Granger, who has been heavily criticised by party, calls for internal division to be suppressed


The outgoing leader of the People’s National Congress Reform (PNC/R) David Granger, who has become increasingly unpopular within his party over the past few months, has called for a suppression of division within the party.

The PNC/R’s 21st Biennial Congress opened on Saturday morning. Up until 19:00 hrs, delegates across Guyana and the diaspora will cast their votes for new party leaders. Granger, who did not manage to secure a single nomination, will be replaced.

For the position of Leader, the main contenders are seen as party executives Joseph Harmon, Aubrey Norton and Dr. Richard Van West-Charles. Volda Lawrence, the current chairperson; Carl Greenidge, Basil Williams and Sharma Solomon were also nominated.

Lawrence and Williams have, however, pulled out of the race.

In his final address to the party, Granger berated party members who had contributed to the division within one of Guyana’s oldest political parties.

The outgoing leader, who served as President of Guyana, singled out former party members who “wounded the mother party” by revolting against the PNC and forming new political parties.

Those members include Jai Narine Singh, the PNC’s first General Secretary; Sidney King (who later renamed himself Eusi Kwayana) and Hamilton Green, other General Secretaries; and, Raphael Trotman, an elected Member of Parliament.

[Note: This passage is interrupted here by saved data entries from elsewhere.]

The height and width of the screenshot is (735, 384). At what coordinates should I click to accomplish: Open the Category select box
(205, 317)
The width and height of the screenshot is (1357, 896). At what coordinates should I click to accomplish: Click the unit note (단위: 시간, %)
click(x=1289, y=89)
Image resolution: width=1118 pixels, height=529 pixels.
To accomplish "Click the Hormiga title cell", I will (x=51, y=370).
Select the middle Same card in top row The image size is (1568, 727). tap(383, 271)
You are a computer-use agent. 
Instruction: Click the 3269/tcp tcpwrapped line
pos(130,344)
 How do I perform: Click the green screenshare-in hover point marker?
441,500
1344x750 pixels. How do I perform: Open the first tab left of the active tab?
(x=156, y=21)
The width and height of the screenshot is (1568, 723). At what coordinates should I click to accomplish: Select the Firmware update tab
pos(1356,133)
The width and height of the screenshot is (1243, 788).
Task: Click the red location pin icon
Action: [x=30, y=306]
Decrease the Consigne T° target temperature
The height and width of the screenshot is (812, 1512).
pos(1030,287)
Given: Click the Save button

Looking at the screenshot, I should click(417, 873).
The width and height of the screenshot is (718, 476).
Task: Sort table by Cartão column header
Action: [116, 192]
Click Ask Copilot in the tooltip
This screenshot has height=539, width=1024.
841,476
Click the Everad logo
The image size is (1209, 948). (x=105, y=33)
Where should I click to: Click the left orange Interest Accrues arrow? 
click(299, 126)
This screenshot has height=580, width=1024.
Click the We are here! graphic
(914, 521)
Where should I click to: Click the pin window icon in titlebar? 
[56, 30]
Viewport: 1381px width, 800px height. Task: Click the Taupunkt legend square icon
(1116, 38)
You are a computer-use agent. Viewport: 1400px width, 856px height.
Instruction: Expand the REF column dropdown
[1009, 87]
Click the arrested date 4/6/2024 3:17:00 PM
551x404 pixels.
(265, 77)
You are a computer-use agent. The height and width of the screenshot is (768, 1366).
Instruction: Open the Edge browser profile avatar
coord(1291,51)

Further, he lamented that divisions have been caused by personal rivalries and by people who placed themselves over the paramountcy of the party.

Drawing from the party’s founder Forbes Burnham and another former leader Desmond Hoyte, Granger said that change was inevitable. But, he said that the change needed by the PNC/R is one that allows the party to unite.

“The Party can achieve much by changing its political culture by suppressing schisms and factionalism for the common good,” Granger said pointedly.

And, he urged the delegates to recognise that this Congress should teach them all that the party’s past rifts should be overcome and delegates should work together to increase the PNC/R’s membership.

In doing so, he reasoned that public trust in the PNC/R will be promoted.

Granger’s address was pre-recorded as he is reportedly seeking treatment in Cuba for a long standing medical condition. The address was not played during the publicly available opening ceremony but instead, to delegates participating virtually.

Over the past several months, at least four members walked away from the PNC/R citing dictatorial leadership among other issues under the David Granger-led party.

Some of those who resigned include attorney Thandi McAllister, who served the party for more than 25 years; Brian Smith, Lennox Gasper, Shawn Hopkinson and Basil Blackman.

In light of the seemingly fractured nature of the PNC/R which was part of a coalition that lost the last General and Regional elections, the new contenders for Granger’s position called for unity in the lead up to Congress.

At his campaign launch, Harmon said if elected, he intends to heal the haemorrhaging the party is experiencing. In fact, he said this would be his first plan of action.

Van-West Charles has opted not to create a slate of candidates for the Party’s top spots, stating that doing so creates factionalism. And, Norton has insisted that he will be an inclusive leader, stating that even the unpopular Granger can be part of an ‘Elders’ Council’.